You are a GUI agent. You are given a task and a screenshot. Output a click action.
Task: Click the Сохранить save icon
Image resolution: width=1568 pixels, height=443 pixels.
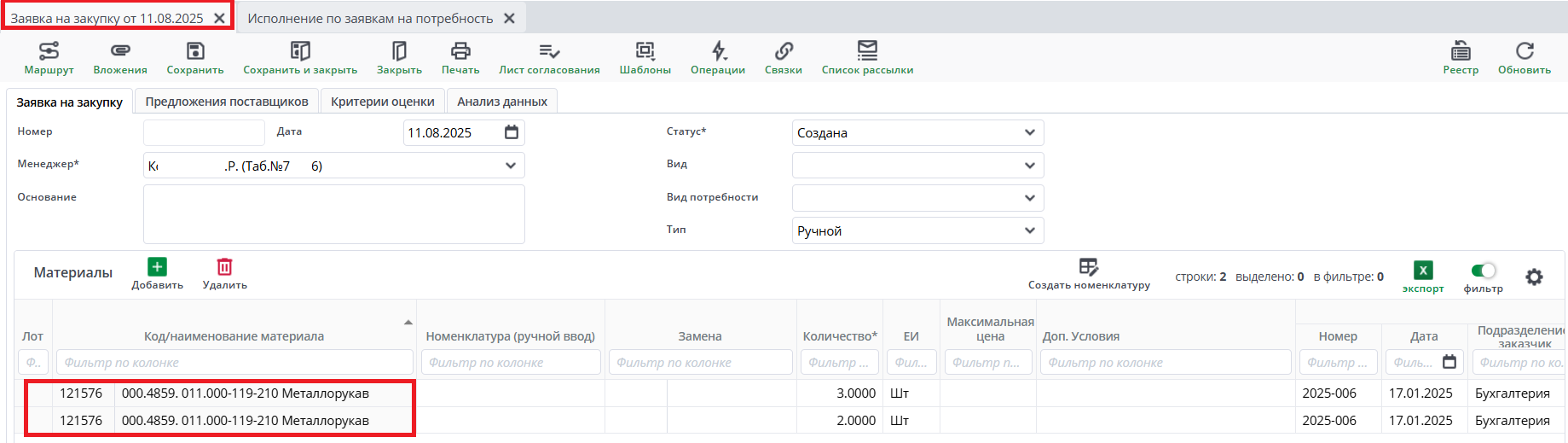(x=195, y=51)
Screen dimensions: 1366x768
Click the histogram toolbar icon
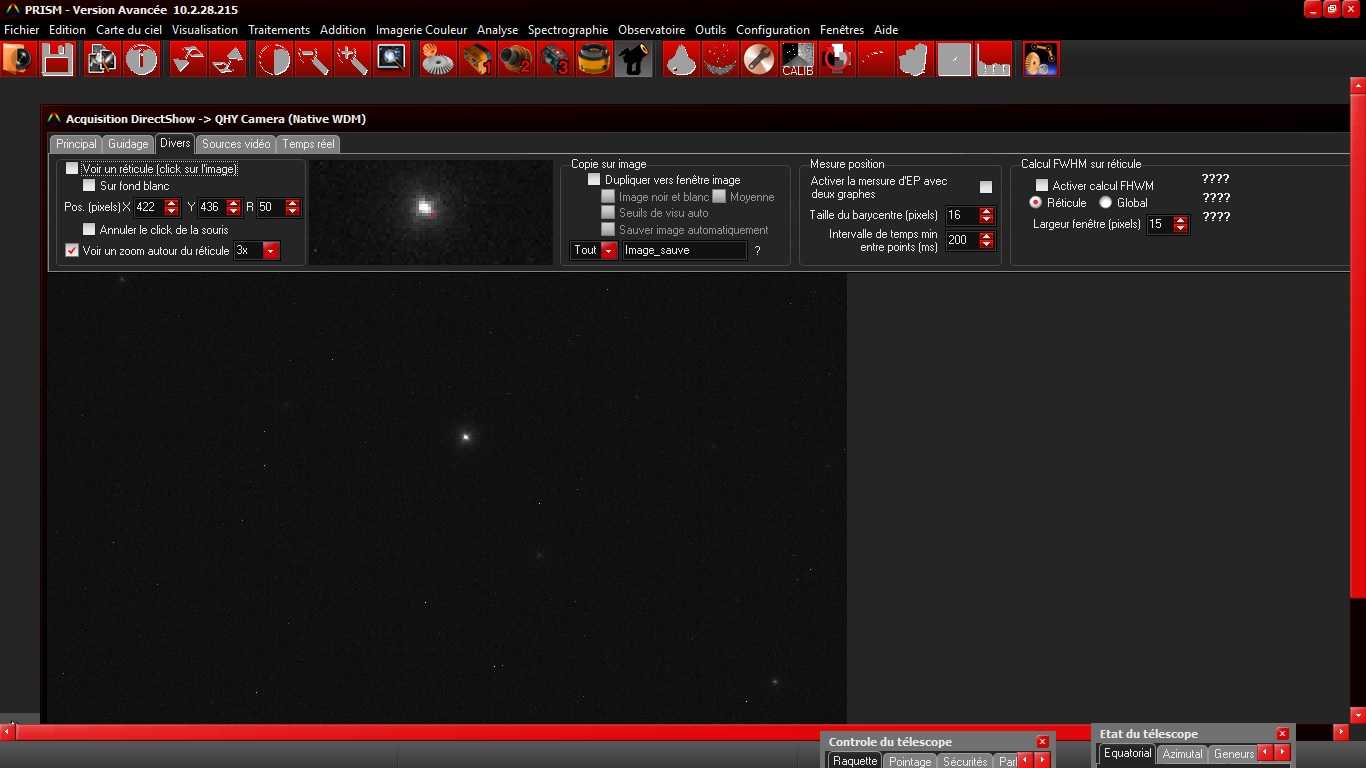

========

• **Problem details**:
Select and copy every line of the material that holds the string "icon".

• **Output below**:
Task: Click the Сохранить save icon
Click the histogram toolbar icon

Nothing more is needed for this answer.